→ Exercise brief
Go through the material below and copy each line exactly.
- Opening Delimiter -
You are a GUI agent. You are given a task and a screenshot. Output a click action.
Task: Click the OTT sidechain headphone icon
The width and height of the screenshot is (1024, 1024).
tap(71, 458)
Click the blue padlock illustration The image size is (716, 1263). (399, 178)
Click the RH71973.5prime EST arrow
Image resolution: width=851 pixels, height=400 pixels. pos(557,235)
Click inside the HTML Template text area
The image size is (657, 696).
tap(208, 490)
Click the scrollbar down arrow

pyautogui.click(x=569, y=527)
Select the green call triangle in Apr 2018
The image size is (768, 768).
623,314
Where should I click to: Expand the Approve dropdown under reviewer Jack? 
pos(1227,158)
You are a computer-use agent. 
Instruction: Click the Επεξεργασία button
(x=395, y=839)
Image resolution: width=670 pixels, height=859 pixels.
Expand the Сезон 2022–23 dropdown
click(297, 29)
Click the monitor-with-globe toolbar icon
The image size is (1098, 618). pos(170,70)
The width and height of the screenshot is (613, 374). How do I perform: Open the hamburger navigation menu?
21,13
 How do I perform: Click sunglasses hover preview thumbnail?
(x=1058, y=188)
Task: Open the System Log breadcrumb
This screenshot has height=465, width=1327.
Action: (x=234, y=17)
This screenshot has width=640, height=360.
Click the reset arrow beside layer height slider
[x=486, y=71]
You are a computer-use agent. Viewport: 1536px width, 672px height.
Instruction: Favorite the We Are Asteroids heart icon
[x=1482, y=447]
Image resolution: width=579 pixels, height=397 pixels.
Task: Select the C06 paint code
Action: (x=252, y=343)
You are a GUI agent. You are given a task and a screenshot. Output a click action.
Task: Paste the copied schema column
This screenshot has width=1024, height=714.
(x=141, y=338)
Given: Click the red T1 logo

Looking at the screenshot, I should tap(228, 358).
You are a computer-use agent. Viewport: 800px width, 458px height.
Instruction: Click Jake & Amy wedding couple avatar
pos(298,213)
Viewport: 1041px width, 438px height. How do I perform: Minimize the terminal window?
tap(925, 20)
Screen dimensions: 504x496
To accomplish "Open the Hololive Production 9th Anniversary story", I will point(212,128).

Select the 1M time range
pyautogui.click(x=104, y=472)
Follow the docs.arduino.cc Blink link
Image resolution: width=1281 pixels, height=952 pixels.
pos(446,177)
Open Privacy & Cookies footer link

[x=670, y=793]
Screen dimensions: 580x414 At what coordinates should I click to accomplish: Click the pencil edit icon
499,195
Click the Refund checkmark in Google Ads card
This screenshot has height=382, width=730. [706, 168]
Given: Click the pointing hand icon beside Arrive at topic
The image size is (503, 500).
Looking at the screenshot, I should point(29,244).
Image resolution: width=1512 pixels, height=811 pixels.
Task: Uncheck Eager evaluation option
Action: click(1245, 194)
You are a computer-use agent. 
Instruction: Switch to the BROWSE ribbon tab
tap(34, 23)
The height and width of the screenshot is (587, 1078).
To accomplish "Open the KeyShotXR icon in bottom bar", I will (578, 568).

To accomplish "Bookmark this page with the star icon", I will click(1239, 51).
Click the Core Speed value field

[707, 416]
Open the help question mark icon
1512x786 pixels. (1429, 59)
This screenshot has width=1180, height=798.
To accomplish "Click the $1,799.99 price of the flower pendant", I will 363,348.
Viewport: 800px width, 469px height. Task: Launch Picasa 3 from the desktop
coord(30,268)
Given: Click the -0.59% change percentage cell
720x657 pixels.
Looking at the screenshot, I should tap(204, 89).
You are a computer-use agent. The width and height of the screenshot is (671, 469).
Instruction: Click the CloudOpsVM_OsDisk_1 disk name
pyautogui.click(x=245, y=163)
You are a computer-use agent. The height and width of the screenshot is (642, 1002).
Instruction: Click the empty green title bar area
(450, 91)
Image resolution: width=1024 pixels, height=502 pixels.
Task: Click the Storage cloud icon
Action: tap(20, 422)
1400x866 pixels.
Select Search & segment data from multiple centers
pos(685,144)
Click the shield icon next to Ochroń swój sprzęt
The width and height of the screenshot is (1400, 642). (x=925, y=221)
- Closing Delimiter -
→ Response to this exercise
You are a GUI agent. You are given a task and a screenshot. Output a click action.
Task: Click the OTT sidechain headphone icon
The width and height of the screenshot is (1024, 1024).
tap(71, 458)
Click the blue padlock illustration The image size is (716, 1263). (399, 178)
Click the RH71973.5prime EST arrow
Image resolution: width=851 pixels, height=400 pixels. pos(557,235)
Click inside the HTML Template text area
The image size is (657, 696).
tap(208, 490)
Click the scrollbar down arrow

pyautogui.click(x=569, y=527)
Select the green call triangle in Apr 2018
The image size is (768, 768).
623,314
Where should I click to: Expand the Approve dropdown under reviewer Jack? 
pos(1227,158)
You are a computer-use agent. 
Instruction: Click the Επεξεργασία button
(x=395, y=839)
Image resolution: width=670 pixels, height=859 pixels.
Expand the Сезон 2022–23 dropdown
click(297, 29)
Click the monitor-with-globe toolbar icon
The image size is (1098, 618). pos(170,70)
The width and height of the screenshot is (613, 374). How do I perform: Open the hamburger navigation menu?
21,13
 How do I perform: Click sunglasses hover preview thumbnail?
(x=1058, y=188)
Task: Open the System Log breadcrumb
This screenshot has height=465, width=1327.
Action: (x=234, y=17)
This screenshot has width=640, height=360.
Click the reset arrow beside layer height slider
[x=486, y=71]
You are a computer-use agent. Viewport: 1536px width, 672px height.
Instruction: Favorite the We Are Asteroids heart icon
[x=1482, y=447]
Image resolution: width=579 pixels, height=397 pixels.
Task: Select the C06 paint code
Action: (x=252, y=343)
You are a GUI agent. You are given a task and a screenshot. Output a click action.
Task: Paste the copied schema column
This screenshot has width=1024, height=714.
(x=141, y=338)
Given: Click the red T1 logo

Looking at the screenshot, I should tap(228, 358).
You are a computer-use agent. Viewport: 800px width, 458px height.
Instruction: Click Jake & Amy wedding couple avatar
pos(298,213)
Viewport: 1041px width, 438px height. How do I perform: Minimize the terminal window?
tap(925, 20)
Screen dimensions: 504x496
To accomplish "Open the Hololive Production 9th Anniversary story", I will point(212,128).

Select the 1M time range
pyautogui.click(x=104, y=472)
Follow the docs.arduino.cc Blink link
Image resolution: width=1281 pixels, height=952 pixels.
pos(446,177)
Open Privacy & Cookies footer link

[x=670, y=793]
Screen dimensions: 580x414 At what coordinates should I click to accomplish: Click the pencil edit icon
499,195
Click the Refund checkmark in Google Ads card
This screenshot has height=382, width=730. [706, 168]
Given: Click the pointing hand icon beside Arrive at topic
The image size is (503, 500).
Looking at the screenshot, I should point(29,244).
Image resolution: width=1512 pixels, height=811 pixels.
Task: Uncheck Eager evaluation option
Action: click(1245, 194)
You are a computer-use agent. 
Instruction: Switch to the BROWSE ribbon tab
tap(34, 23)
The height and width of the screenshot is (587, 1078).
To accomplish "Open the KeyShotXR icon in bottom bar", I will (578, 568).

To accomplish "Bookmark this page with the star icon", I will click(1239, 51).
Click the Core Speed value field

[707, 416]
Open the help question mark icon
1512x786 pixels. (1429, 59)
This screenshot has width=1180, height=798.
To accomplish "Click the $1,799.99 price of the flower pendant", I will 363,348.
Viewport: 800px width, 469px height. Task: Launch Picasa 3 from the desktop
coord(30,268)
Given: Click the -0.59% change percentage cell
720x657 pixels.
Looking at the screenshot, I should tap(204, 89).
You are a computer-use agent. The width and height of the screenshot is (671, 469).
Instruction: Click the CloudOpsVM_OsDisk_1 disk name
pyautogui.click(x=245, y=163)
You are a computer-use agent. The height and width of the screenshot is (642, 1002).
Instruction: Click the empty green title bar area
(450, 91)
Image resolution: width=1024 pixels, height=502 pixels.
Task: Click the Storage cloud icon
Action: tap(20, 422)
1400x866 pixels.
Select Search & segment data from multiple centers
pos(685,144)
Click the shield icon next to Ochroń swój sprzęt
The width and height of the screenshot is (1400, 642). (x=925, y=221)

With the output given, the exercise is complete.